Justice Onnoghen had through his lawyer, Adegboyega Awomolo (SAN), moved two applications before the CCT yesterday, one of which was challenging the constitutional jurisdiction of the tribunal, with the other asking the chairman to disqualify himself on allegations of bias.
However, the tribunal chairman, Danladi Umar said the ruling on the applications would be delivered along with the final judgment on the case at the end of the trial.
In a notice of appeal sighted by our reporter, Onnoghen told the Court of Appeal that the tribunal chairman and members erred in law in the interpretation of Section 396 (2) of the Administration of Criminal Justice Act (ACJA) when they deferred ruling on his two applications until final judgment.
The notice of appeal, which was personally signed by Justice Onnoghen, sought for an order of the appellate court to set aside the decision of the tribunal.
Meanwhile, when the matter came up for hearing yesterday before the tribunal, Justice Onnoghen was absent due to ill health.

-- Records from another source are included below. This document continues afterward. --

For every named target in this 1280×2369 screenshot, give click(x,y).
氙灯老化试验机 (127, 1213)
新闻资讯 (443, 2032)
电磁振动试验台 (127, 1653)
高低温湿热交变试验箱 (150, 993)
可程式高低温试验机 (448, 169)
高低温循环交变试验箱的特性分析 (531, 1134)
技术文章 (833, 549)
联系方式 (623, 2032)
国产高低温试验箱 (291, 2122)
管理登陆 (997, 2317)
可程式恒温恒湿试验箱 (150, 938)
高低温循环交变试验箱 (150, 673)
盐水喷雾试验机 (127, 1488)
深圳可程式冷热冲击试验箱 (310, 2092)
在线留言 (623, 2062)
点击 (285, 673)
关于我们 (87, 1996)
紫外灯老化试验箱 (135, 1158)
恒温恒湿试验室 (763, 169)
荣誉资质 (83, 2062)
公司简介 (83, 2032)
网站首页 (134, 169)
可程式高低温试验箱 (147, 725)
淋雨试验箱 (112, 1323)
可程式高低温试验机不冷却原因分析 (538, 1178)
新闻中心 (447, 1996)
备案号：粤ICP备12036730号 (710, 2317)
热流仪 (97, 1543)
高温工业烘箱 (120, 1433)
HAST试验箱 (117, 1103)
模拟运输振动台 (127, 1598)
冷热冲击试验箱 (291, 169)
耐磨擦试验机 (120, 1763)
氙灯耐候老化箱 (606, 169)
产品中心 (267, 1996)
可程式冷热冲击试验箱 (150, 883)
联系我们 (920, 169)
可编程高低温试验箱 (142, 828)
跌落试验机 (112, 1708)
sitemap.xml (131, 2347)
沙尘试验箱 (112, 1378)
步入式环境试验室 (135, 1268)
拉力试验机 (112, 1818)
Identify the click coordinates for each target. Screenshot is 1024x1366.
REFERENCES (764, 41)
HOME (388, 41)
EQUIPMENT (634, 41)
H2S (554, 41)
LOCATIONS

Awomolo, while explaining the reason for the absence of his client, told the tribunal that he was informed Monday night that his client was suffering from tooth-ache. He tendered a medical report to support the claim.
Prosecution counsel, Aliyu Umar (SAN) confirmed that he got a copy of the medical report concerning the defendant which was signed by Dr. Francis Uche, the Medical Director of Ideal Dental Services.
He said any observation he would have made was effectively wiped out by what the doctor said about the blood pressure of the defendant which was said to have risen to 410/121. “As an old man, I know how dangerous that could be,” he said.
Umar added that the medical report suggested that Onnoghen was given 72 hours bed rest, adding that the presence of the defendant is as important as the prosecution to continue with the trial, although prosecution witnesses were available to go ahead.
“Under the circumstance, I will concede that there is a justification for the defendant to be absent.
“Taking into consideration the order of the court yesterday (Monday) on day-to-day proceedings and the health condition of the defendant, I urge the court to adjourn the matter till Monday when we can have 5 days straight,” the prosecutor said.
The tribunal chairman thereafter held that in view of the medical report explaining the absence of the defendant in court and in consideration of the level of his blood pressure, and with the prosecution having agreed for an adjournment till Monday, the tribunal conceded to the adjournment of the matter to Monday, March 18 for hearing.